Last year, I practically missed the whole thing, holed up in our house as I was and not getting out a whole lot. This year, I was a doordash driver and have a whole different perspective.
From a doordash perspective, it was pretty wild. Restaurants had trouble with the doordash orders, as if being backed up on real customers they just didn't have the attention to handle orders coming at them from another direction. Even places that usually had it together were taking too long. One, Pizze Ranch, didn't even start the pizza until I got there to reminnd them. It was like they had new workers, and all the people who usually know what they are doing were out doing something else. But the worst of all, on Friday night, was Smokin' Willie's, which had moved. I got over to the new place, downtown, and lines were out the door and onto the sidewalk. They just told me, no door dash, fuhgeddaboutit. But I got an order there the following day, and this time they said yes in front, but the guy in back apparently refused. They'd told Door Dash to pause and not take orders while they moved, but somehow the system was taking orders. Maybe the guy in back, who makes all that fantastic barbeque, didn't care what the system did. He said no door dash and he meant it.

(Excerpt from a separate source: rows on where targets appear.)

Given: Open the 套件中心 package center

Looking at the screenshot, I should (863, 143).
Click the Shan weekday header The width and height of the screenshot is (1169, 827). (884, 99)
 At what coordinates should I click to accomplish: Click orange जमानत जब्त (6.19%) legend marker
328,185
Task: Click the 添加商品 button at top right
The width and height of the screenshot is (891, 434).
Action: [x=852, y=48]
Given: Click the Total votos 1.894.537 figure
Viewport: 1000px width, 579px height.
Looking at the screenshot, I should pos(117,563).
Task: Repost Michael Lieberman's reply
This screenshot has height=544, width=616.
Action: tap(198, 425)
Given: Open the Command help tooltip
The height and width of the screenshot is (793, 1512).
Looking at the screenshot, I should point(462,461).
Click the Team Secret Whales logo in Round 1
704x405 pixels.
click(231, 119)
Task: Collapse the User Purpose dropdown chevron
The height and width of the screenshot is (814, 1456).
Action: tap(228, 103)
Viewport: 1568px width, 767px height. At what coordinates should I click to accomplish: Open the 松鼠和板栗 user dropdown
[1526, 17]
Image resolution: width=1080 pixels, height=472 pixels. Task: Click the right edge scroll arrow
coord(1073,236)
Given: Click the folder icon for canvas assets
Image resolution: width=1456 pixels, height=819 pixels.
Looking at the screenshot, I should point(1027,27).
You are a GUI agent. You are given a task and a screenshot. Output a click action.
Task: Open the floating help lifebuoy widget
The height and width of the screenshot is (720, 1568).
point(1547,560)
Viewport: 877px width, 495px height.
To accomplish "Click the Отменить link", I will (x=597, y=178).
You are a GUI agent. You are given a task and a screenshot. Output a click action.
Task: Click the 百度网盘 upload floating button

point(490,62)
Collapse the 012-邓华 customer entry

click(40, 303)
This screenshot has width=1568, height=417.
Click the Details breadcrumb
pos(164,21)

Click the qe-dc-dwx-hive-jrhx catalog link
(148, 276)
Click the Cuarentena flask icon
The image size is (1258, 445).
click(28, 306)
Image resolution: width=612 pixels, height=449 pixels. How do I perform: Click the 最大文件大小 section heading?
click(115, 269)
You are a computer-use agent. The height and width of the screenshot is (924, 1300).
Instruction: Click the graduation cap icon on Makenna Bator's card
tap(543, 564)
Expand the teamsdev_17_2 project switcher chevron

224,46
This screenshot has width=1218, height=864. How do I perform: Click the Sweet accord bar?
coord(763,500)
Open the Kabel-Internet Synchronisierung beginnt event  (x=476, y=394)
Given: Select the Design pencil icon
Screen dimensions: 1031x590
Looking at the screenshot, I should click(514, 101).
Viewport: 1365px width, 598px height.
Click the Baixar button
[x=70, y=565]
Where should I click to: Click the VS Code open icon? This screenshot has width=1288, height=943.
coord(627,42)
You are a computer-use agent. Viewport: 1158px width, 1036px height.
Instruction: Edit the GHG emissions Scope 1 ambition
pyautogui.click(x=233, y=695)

All weekend the fair downtown, apparently drunk people around, unusual business, lots of out-of-town license plates, unusual energy in the town.
Anyway a weekend of lost orders, stacked orders, crazy orders, very busy. Lots of business. Toward the end a couple of things rattled me. The first was on a country highway outside of Knoxville going to Gilson to deliver a McDonald's. There was a car and a truck behind me and I knew my cutoff to the left was coming up so I slowed down and put my signal on to turn left. But the truck, way in back, chose that time to pass. I think he was drunk or he would have seen I was turning. Fortunately though I saw him and just didn't turn until he was past.
Next was a little black boy on a bicycle who shot out in front of me as a woman was passing me on Main Street. She was actually much closer to hitting him than I was, since she had about a foot or two on me when it happened. But she missed him by only a matter of inches. Scary.
The last thing, late at night, pitch black out, you come up from the south on Seminary and there are two sets of railroad tracks crossing the road in different directions. First was fine, second had red lights. I slowed down and looked both ways for a train, saw nothing, just the red lights. I figured the tracks would cross the road normally and I just didn't see anything, so I crossed.
The train was close, going slowly, but coming at me from the front, like from downtown. He laid into his horn. He didn't like me crossing like that, right in front of him, and he let me know it. OK fair enough. I hadn't seen him. I was lucky. His wailing angry horn filled up the night and I went home. That was Railroad Days, Galesburg's festival.